Wednesday, 17 October 2012

"Fairness to all"

We all love a stirring milestone, and this one is up there with the best of them. The 30th September marked fifty years since New Zealand set up its own office of the Ombudsman – the first country outside of Scandinavia to do so.

Loosely translated, the word Ombudsman means “grievance person”. That's just what they are - the “go to” people if you’ve got a gripe with your school’s board of trustees, the ECQ, IRD, the ACC or any government department. 

Ref: A dispute amongst workers, AWNS-19080917-12-1, Sir George Grey Special Collections
Back in 1962, Sir Guy Powles (1905-1994) was our first New Zealand Ombudsman. A former High Commissioner to both Samoa and India, he’d worked closely with Samoa in the lead up to independence before taking the Ombudsman role; he retired in 1977.  Past Ombudsman have included the Hon. Anyan Satyanand  and former local government commissioner, Sir Brian Elwood.  Our current Chief Ombudsman is Dame Beverley Wakem, only the third woman in New Zealand to have had that role. She is also the current President of the International Ombudsman Institute.

The Ombudsman’s office has widened its jurisdiction  over the years from investigating complaints solely concerning central government to now including education, hospital boards, and local government. The Ombudsman staff can, under the Protected Disclosures (“whistle blower”) Act 2000 give advice if you’re planning a complaint against a department, and are also the folk who make sure prisoners are safe whilst incarcerated (Crimes and Torture Act).
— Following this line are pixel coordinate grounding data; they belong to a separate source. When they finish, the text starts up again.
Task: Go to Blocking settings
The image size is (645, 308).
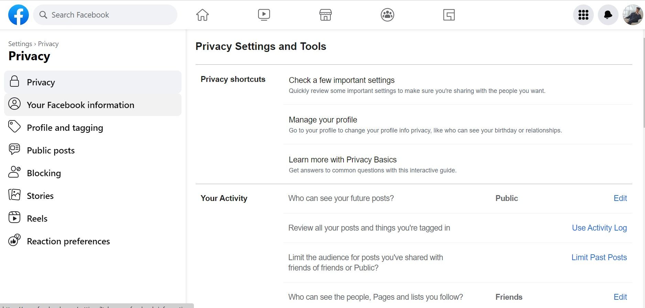Action: [44, 173]
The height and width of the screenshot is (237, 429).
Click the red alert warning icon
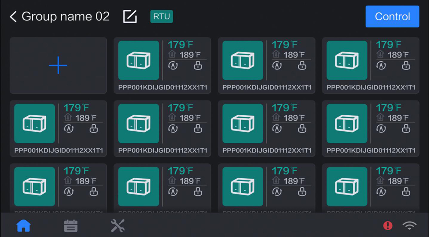click(388, 226)
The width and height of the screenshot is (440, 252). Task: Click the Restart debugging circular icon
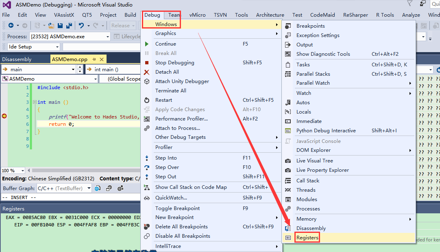pyautogui.click(x=147, y=100)
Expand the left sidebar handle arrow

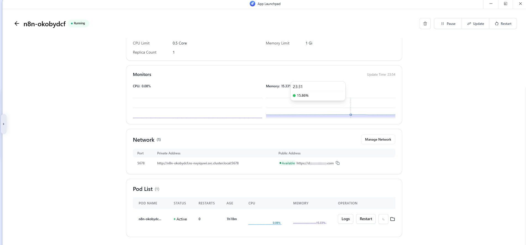tap(4, 124)
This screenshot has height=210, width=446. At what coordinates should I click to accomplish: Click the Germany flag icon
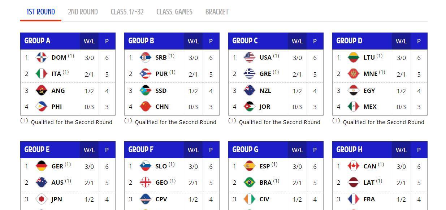(x=42, y=166)
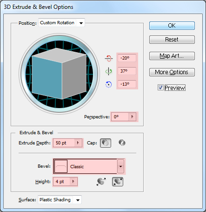Select Bevel Extent In icon
The image size is (206, 212).
pos(118,182)
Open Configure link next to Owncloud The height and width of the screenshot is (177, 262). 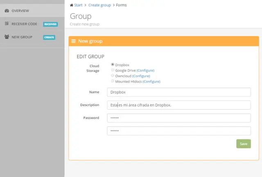pyautogui.click(x=141, y=76)
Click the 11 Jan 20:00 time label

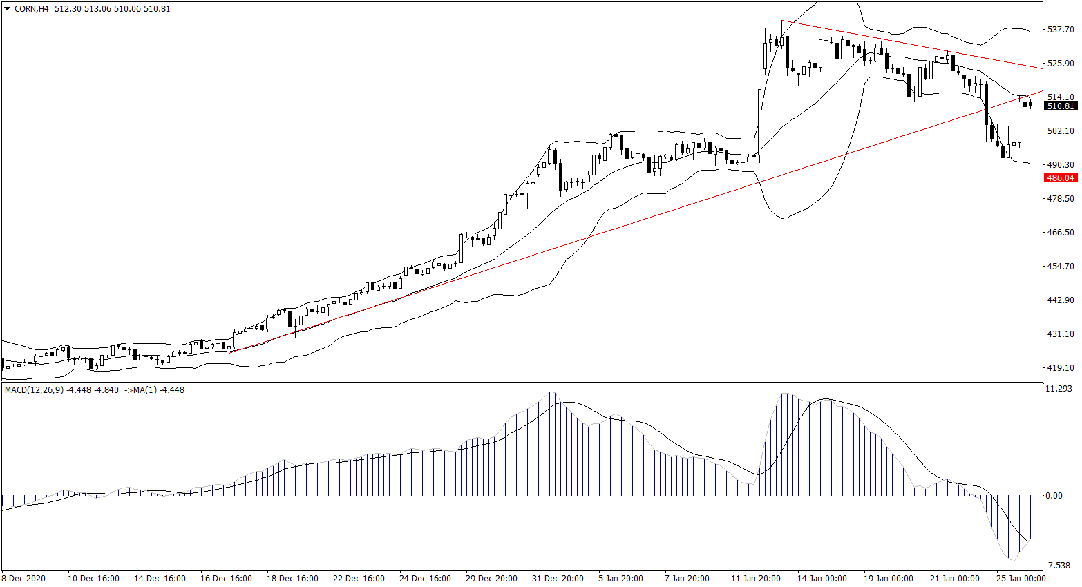click(x=756, y=579)
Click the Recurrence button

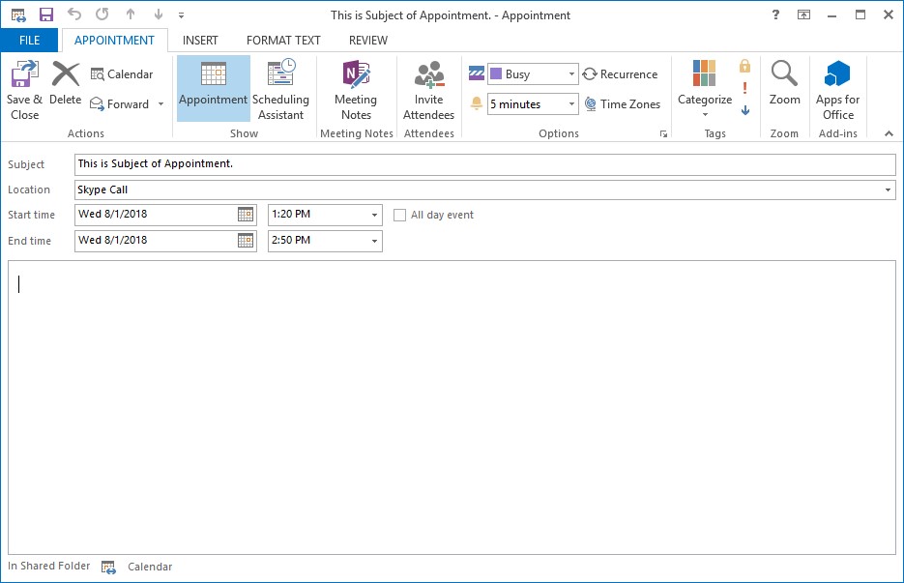tap(620, 74)
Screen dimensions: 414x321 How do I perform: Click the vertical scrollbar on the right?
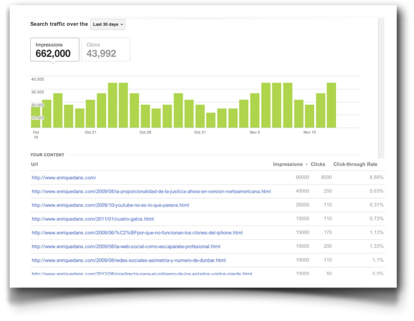pyautogui.click(x=381, y=89)
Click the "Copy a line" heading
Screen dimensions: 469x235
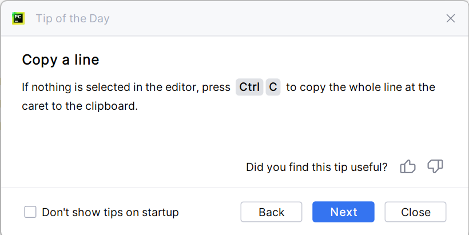61,59
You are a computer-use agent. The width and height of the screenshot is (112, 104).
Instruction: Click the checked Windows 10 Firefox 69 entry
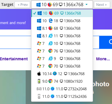[62, 13]
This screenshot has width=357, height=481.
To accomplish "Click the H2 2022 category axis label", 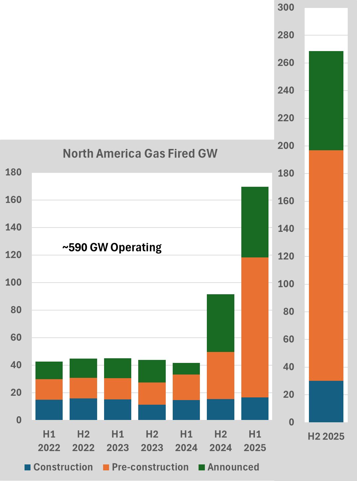I will [83, 441].
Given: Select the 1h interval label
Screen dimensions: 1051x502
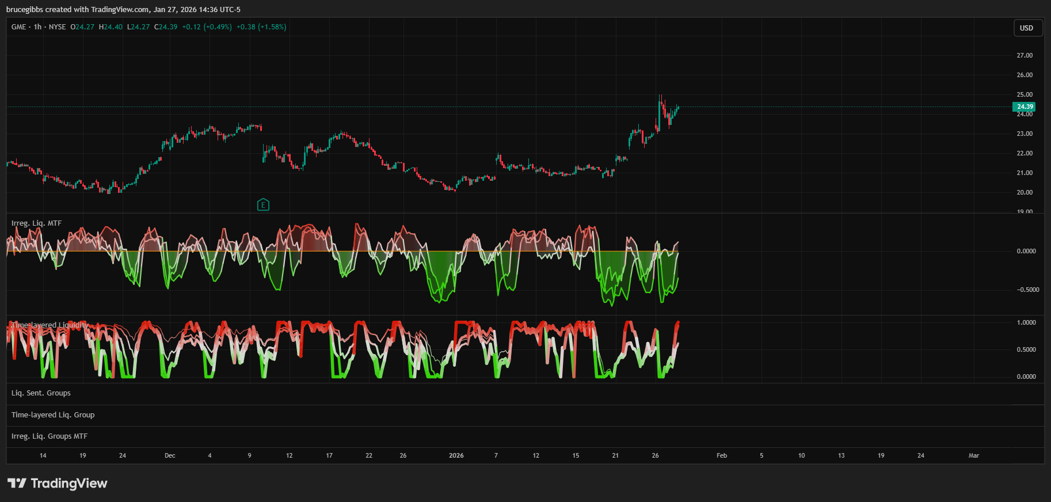Looking at the screenshot, I should 37,27.
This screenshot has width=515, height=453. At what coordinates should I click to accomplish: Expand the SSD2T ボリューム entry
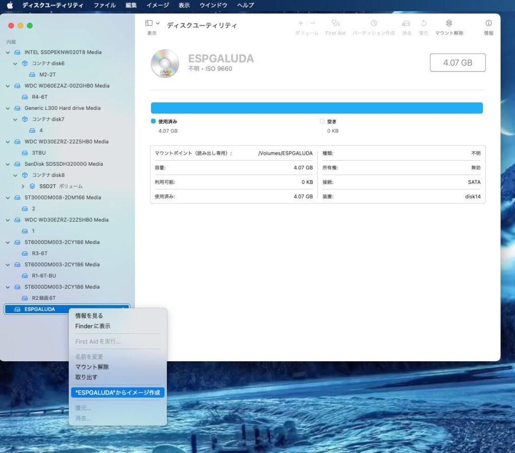coord(23,186)
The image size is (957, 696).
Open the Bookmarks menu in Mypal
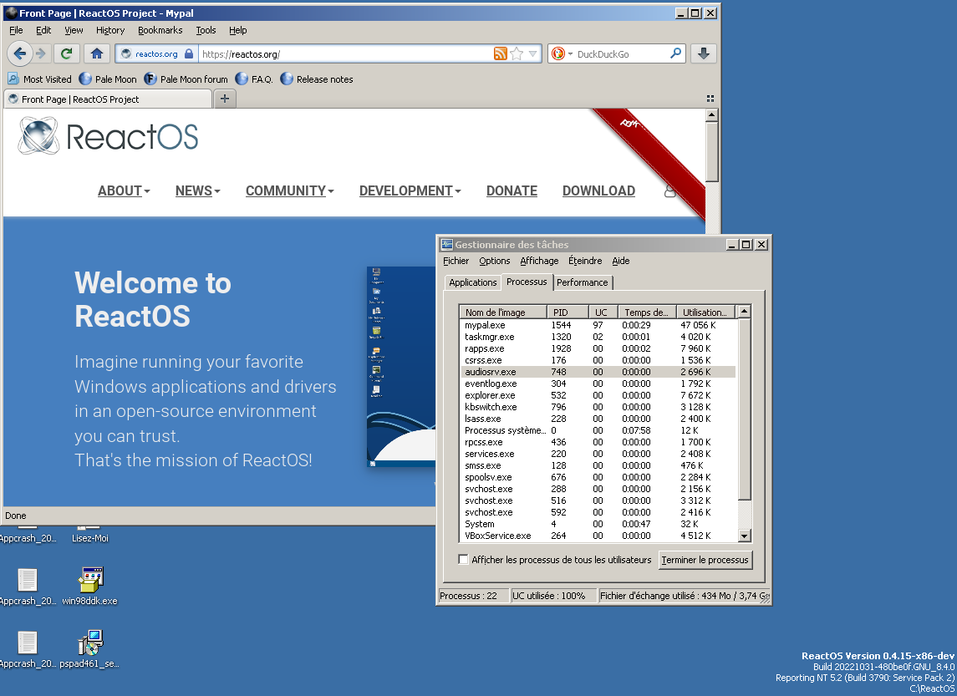click(160, 30)
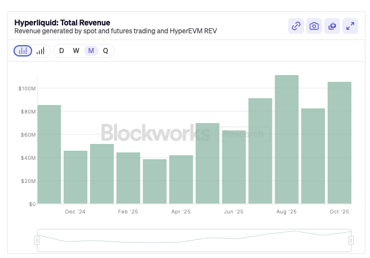Viewport: 370px width, 258px height.
Task: Select the quarterly (Q) interval
Action: [x=105, y=51]
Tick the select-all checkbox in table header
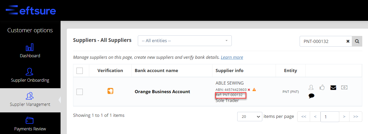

Right now, the office is dealing with a staggering upsurge in complaints – many of them against the ECQ following the Christchurch earthquakes.

Ref: A dispute between a cabbie and a customer, AWNS-19101229-10-3, Sir George Grey Special Collections
Interestingly, next month sees New Zealand play host to the 10th world conference of the International Ombudsman Institute (Wellington, 12-16 November). The 50 year milestone will be honoured, including a panel featuring Sir Anand Satyanand, Sir Brian Elwood, the Rt Hon Sir Geoffrey Palmer, and public law specialist, May Chen.